Young filmmakers have always been the most neglected within the film industry because the short film format is a fragile and ephemeral one. While some consider that short films are only a step at some point in their careers, the truth is for some, directing a feature-length film was never one of their creative ambitions. And this is fine. Some ideas require emancipation from the pressure of the market and aesthetic autonomy. Others don’t even need the entire division of labor production mould or conventional storytelling devices. Shorts are prone to revolt, disrupt, or re-arrange the apparatus-based art of filmmaking, challenging the beaten track of conventions and thus making innovation and advance of the medium possible. While rewarding, this freeform comes with a precarious situation. When it comes to distribution, short films are one of the most reliant on the festival circuit, having limited possibilities for exhibition. Most of them disappear after they have ended their distribution cycle in response to the demands of premiere statuses and only a few resurface in retrospectives or television broadcasting. In this context of temporality, when selecting the films from an abundance of options, the commitment to relevance prevails, even if it is not always precisely displayed in major or activist themes.

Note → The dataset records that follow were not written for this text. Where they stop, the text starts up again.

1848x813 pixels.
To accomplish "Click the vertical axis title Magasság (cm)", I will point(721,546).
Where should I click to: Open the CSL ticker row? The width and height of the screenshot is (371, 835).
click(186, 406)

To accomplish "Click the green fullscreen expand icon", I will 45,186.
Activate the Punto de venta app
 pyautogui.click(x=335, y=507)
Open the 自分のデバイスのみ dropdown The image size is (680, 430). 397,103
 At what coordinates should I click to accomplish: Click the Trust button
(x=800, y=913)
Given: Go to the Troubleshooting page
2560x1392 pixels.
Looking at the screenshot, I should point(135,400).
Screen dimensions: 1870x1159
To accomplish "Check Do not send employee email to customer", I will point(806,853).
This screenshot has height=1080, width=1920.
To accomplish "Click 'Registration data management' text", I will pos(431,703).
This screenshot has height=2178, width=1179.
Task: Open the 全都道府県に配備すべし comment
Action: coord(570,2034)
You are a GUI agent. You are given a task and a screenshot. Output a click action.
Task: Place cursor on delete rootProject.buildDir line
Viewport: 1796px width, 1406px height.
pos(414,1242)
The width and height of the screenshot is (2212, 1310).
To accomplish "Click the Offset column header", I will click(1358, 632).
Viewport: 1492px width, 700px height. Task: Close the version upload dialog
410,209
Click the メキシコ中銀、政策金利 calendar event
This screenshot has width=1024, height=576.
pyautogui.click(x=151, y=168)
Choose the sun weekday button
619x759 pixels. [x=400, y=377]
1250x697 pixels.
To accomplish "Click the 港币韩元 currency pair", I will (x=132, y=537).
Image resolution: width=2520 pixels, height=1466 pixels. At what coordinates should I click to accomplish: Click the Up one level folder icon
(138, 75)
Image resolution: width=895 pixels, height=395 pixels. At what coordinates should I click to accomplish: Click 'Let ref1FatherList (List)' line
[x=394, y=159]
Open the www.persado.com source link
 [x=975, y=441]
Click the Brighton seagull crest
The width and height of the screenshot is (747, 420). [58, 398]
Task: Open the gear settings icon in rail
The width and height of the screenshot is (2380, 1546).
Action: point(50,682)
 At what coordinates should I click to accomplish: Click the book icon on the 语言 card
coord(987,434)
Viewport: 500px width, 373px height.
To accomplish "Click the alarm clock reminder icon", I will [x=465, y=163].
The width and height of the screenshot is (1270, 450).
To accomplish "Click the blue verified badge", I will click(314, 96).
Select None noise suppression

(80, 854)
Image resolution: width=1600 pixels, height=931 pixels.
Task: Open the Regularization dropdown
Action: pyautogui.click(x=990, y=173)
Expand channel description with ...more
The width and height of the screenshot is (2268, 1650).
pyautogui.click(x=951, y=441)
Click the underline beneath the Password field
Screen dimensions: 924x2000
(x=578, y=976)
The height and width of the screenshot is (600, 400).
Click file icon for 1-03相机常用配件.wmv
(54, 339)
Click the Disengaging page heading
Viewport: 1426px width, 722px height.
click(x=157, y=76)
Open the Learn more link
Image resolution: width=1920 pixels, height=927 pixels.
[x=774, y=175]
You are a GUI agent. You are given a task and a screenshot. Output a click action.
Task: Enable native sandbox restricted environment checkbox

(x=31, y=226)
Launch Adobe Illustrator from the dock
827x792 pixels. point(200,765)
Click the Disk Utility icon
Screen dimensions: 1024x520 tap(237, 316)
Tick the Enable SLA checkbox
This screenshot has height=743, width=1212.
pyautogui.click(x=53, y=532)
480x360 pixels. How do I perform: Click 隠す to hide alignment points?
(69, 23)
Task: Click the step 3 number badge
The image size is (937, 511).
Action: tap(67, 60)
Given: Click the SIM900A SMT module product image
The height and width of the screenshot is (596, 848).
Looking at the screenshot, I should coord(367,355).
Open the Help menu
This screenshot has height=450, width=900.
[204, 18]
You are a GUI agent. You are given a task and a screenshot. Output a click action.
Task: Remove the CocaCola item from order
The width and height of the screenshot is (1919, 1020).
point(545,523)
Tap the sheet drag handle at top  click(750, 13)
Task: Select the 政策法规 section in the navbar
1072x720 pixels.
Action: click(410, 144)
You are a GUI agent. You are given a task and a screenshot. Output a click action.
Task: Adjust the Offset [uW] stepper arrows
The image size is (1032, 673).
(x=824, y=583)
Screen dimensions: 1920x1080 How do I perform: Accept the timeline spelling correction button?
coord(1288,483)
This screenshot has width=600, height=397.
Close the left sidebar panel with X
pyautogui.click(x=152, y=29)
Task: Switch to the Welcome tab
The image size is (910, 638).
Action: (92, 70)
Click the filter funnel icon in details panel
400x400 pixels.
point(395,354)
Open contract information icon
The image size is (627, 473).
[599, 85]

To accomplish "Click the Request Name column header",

From an artistic standpoint, the Official Section immerses us in sovereign worlds that convey a humanist gaze on reality. Even if we can’t escape our idiosyncrasies, the program confronts us with different styles, moods, genres, and origins, resonating and leaving a mark in the spectators’ minds. In a contemporary world of frontiers and walls, of permanent divisions and categories, the Las Palmas Official Section delivers a creative motor of a program, dissolving the borders of separation. Some films rupture the narrative flow and formal conventions to suggest a world of signification not directly invoked in the frames. Other directors reverberate to nature and the relationship with our surroundings, using cinema as an epistemological tool to make sense of the world. A program to explore the transformative possibilities of short cinema at its fullest.